答:以口腔温度为例,发热程度可划分为四级
低热37.5°——37.9° 中等热38°——38.9°
高热39°——40.9° 超高热41°以上
3.测量注意事项有哪些?
答:(1)测量前,应清点体温计的数量,并检查体温计是否完好,水银柱是否在35°以下。
(2)婴幼儿、精神异常、昏迷、口腔疾患、口鼻手术、张口呼吸者禁忌口温测量;腋下有创伤、手术、炎症,腋下出汗较多者,肩关节受伤或消瘦夹不紧体温计者禁忌腋温测量;直肠或肛门手术、腹泻、禁忌肛温测量;心肌梗死患者不宜测肛温,以免刺激肛门引起迷走神经反射,导致心动过缓。
(3)婴幼儿、危重患者、躁动患者,应设专人守护,防止意外。
(4)若患者不慎咬破体温计,首先应及时清除玻璃碎屑,漱口,再口服蛋清或牛奶,若病情允许,可服用粗纤维食物,加速汞的排出。
(5)避免影响体温测量的各种因素。
如运动、进食、冷热饮、冷热敷、洗澡、坐浴、灌肠等,若有上述情况应休息30分钟后再测量。
(6)新入院患者每日测量体温4次,连续测量3天,3天后体温仍正常改为每天测量2次。
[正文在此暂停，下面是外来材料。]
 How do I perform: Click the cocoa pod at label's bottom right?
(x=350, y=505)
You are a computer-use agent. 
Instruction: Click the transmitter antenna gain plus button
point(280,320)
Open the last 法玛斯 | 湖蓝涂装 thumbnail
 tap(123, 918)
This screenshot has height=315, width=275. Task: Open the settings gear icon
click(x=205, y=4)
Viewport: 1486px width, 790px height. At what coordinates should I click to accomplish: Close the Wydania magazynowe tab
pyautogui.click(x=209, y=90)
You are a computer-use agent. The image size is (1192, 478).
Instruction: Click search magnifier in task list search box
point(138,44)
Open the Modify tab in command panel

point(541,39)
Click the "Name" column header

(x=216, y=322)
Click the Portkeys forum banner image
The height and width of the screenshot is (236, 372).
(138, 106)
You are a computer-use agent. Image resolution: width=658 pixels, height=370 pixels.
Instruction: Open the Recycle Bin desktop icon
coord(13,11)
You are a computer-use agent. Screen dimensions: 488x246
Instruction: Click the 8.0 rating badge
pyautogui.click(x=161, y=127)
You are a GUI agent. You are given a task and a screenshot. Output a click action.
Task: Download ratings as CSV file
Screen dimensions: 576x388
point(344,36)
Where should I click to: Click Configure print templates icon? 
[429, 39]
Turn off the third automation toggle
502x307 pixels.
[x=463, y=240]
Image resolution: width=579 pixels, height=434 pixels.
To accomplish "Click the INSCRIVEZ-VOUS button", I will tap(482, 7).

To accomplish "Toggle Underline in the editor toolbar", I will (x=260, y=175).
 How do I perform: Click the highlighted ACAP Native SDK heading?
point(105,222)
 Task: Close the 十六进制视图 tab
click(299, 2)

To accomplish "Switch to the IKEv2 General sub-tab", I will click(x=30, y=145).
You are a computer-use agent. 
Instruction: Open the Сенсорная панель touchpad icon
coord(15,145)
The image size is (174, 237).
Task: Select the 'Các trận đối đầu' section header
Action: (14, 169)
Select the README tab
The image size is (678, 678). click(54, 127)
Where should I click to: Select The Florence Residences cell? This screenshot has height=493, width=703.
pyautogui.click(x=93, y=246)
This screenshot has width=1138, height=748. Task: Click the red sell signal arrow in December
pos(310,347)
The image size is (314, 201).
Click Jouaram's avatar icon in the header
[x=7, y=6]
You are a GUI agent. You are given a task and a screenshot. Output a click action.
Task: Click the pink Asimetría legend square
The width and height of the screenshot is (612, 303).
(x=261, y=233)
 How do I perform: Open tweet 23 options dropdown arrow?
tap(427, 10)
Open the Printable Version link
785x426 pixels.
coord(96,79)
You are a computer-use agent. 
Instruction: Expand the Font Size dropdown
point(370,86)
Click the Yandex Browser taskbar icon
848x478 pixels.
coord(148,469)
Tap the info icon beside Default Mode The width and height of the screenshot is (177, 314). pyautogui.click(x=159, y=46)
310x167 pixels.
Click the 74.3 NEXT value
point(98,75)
(7)手术患者,术前1天20:00测量体温,术后每天测量4次,连续测量3天,体温恢复正常改为每天测量2次。
4.脉搏正常值是多少?
答:60~100 次/分
5.测量的方法注意事项?
答:勿用拇指诊脉,因拇指小动脉的搏动较强,易与患者的脉搏相混淆;异常脉搏应测量1分钟;脉搏细弱难以触诊时,应测心尖搏动1分钟。
6.血压正常值是多少?
答:收缩压正常血压90~139mmHg(12~18.5kPa)舒张压60~89mmHg (8~11.8kPa),脉压30~40mmHg (4~5.3kPa)
7.测量的注意事项?
答:(1)定期检测、校对血压计;(2)对需密切观察血压者,应做到四定,即定时间、定部位、定体位、定血压计;(3)发现血压听不清或异常,应重测。
重测时,待水银柱降至“0”点,稍等片刻后再测量。
必要时,作双侧对照;(4)注意测压装置(血压计、听诊器)、测量者、受检者、测量环境等因素引起血压测量的误差,以保证测量血压的准确性。